Kono then contacted Sprint and asked the company to share how it resolved the issue with Gizmodo. Instead, Sprint spoke privately with Kono. "They are only willing to remove the customer account from my email each time it happens, but the woman who reached out to me said she knew nothing about changing store policy. She even claimed it was a one-time technical issue," Kono said. "They still didn't understand that this has happened to me multiple times."
Then in October, after Sprint had promised the issue was fixed, Kono got more emails from Sprint intended for yet another customer.
"I am not able to give you specifics, but I resurfaced this with our Care team again," a Sprint spokesperson told Gizmodo when asked about the new set of emails.
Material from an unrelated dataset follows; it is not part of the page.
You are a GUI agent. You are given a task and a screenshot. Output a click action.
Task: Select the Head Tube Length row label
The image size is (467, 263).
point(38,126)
Some companies will register or attempt to buy email accounts with names that mimic their corporate branding so that the accounts can't be used to target unsuspecting users in phishing schemes. And some users with common names will often end up receiving email that's not intended for them. In 2008, a man who had registered "[email protected]" as a joke was forced to give up the account because it was inundated with messages during Barack Obama's first presidential campaign. But it's unusual for a company to show so little concern about an email leak.
"I've never seen something like this," Amul Kalia, a staffer at the digital rights organisation Electronic Frontier Foundation, told Gizmodo. Kalia is consulting with Kono to try to stop the data leak.
"I think it's pretty alarming that Sprint doesn't have any quality controls or a mechanism to make sure customer's private information doesn't make it into the hands of someone else," Kalia explained. "We know computer security is not perfect -- sometimes you will get hacked. This is something the company is doing deliberately."
Gizmodo contacted one of the Sprint customers whose contract had been emailed to Kono. Through his girlfriend, who translated our conversation between Spanish and English, the customer said that Sprint had never contacted him to inform him that his data had been inadvertently leaked. He also never received any copies of his contract to his actual email address.
Because the leaked information doesn't include Social Security numbers or driver's licence numbers, Sprint likely isn't required to disclose the leak under California law.
"While Sprint may not have an obligation under CA law, this was still a breach because people's personal information was disclosed," Kalia said. "It was a weird breach in the sense that this is a very bizarre situation, but nonetheless the Sprint customers who signed these contracts likely didn't expect the information to end up with a random person due to the company's actions.
"What is the company doing to remedy this situation and why was it happening in the first place? It won't violate anyone's privacy for it to admit a mistake and that they are fixing it to ensure it doesn't happen again."
Kono said Sprint has not contacted her since the most recent emails arrived in October. "I've felt helpless about this issue for so long," she said. "Three times they have told me they resolved the issue, so it's hard for me to believe them."